Wśród nich na linii startu znaleźli się również Wojtek "Gniazdo" Pawlusiak oraz Stanisław Karpiel-Bułecka z Future Folk. Wszystkich amatorów białego szaleństwa do boju gorąco dopingował aktor Alan Andersz!
Red Bull Zjazd na krechę, Polana Szymoszkowa: 13 lutego 2016.
Po 7. latach obecności na polskich stokach, ciężko wyobrazić sobie zimę bez zawodów Red Bull Zjazd na Krechę. Tegoroczna edycja przyciągnęła do Jurgowa, Zieleńca, Szczyrku i Zakopanego setki amatorów szybkiej jazdy na nartach i snowboardzie. Wśród nich, podczas finałowego przystanku na Polanie Szymoszkowej, na linii startu stanął również Wojtek "Gniazdo" Pawlusiak oraz Staszek Karpiel-Bułecka.
- W Red Bull Zjazd na Krechę staram się brać udział zawsze, jeśli tylko pozwoli mi na to czas. To jedno z tych wydarzeń, podczas którego zawsze fantastycznie się bawię. Wszystko dzieje się szybko i to lubię najbardziej. Wiadomo, że dla niektórych najważniejsza jest rywalizacja, ale ja w tym roku postawiłem na dobrą i sportową zabawę - skomentował swój udział w Red Bull Zjazd na Krechę lider zespołu Future Folk.
Choć tym razem Alan Andersz nie stanął na starcie wyścigu, kibicował wszystkim miłośnikom prędkości, którzy w sobotnie popołudnie zameldowali się na Polanie Szymoszkowej. Gorący doping aktora zachęcił uczestników do jeszcze bardziej zaciętej rywalizacji. Szczególnie emocjonujący przejazd finałowy zgotowali publiczności narciarze. Słowak Michał Bekes, z czasem 00:52:66 sek. musiał uznać wyższość Andrzeja Dziedzica, który zameldował się na mecie osiem setnych sekundy szybciej! Wśród narciarek triumfowała Ola Malinowska. Z grona snowboardzistów pierwsze miejsce na podium zajął Andrzej Leśniakiewicz oraz, po raz trzeci, Natalia Ficek. Atrakcje nie ominęły również zgromadzonej na Polanie Szymoszkowej publiczności. Od rana o pozytywną muzyczną atmosferę zadbał Dj Prescot, a dla najgłośniej dopingujących kibiców, prowadzący imprezę Maciej Kiwak, przygotował kultowe czapki Red Bull Zjazd na Krechę.

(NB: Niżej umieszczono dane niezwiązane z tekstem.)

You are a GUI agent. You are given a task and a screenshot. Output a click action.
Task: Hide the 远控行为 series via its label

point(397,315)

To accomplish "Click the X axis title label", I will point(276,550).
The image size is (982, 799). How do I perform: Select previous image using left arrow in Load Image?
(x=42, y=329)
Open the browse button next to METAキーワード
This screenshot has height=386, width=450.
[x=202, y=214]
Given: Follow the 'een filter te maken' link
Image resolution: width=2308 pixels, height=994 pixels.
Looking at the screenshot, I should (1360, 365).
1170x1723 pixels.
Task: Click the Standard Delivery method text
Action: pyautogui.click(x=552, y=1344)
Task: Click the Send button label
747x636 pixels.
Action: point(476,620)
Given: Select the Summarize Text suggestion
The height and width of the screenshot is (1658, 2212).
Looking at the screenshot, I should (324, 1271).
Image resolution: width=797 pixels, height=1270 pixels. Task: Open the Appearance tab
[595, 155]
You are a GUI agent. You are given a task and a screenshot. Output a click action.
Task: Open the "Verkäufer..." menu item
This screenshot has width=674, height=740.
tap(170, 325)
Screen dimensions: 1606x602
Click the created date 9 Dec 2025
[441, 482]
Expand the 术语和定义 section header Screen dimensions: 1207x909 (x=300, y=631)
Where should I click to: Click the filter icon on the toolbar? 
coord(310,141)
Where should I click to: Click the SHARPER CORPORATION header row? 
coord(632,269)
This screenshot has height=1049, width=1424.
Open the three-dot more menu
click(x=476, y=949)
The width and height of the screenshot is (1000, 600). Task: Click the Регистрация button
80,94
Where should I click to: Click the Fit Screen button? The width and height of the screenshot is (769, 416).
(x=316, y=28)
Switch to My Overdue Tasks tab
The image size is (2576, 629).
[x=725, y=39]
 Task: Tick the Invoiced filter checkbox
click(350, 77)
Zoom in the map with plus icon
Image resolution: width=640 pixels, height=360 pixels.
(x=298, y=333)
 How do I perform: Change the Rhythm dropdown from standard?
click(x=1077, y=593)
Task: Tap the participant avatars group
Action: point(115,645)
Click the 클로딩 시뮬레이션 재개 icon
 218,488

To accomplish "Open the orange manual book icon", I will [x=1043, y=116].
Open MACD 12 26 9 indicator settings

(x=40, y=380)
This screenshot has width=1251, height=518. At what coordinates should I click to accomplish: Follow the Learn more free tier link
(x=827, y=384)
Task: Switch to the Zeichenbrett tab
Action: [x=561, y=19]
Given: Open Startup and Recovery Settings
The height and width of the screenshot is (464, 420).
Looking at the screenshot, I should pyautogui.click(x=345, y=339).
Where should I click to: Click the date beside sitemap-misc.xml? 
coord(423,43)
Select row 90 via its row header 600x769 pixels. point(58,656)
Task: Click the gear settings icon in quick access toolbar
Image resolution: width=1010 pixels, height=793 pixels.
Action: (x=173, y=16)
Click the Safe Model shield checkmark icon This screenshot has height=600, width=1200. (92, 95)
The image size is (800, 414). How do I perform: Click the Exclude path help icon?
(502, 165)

Nocny przystanek na Polanie Szymoszkowej był znakomitym zwieńczeniem tegorocznej rywalizacji. Kilkuset zawodników, którzy stanęli na starcie w tym sezonie udowodniło, że pomimo kapryśnej pogody dobra zabawa i sportowa rywalizacja to najlepszy przepis na udany dzień na stoku.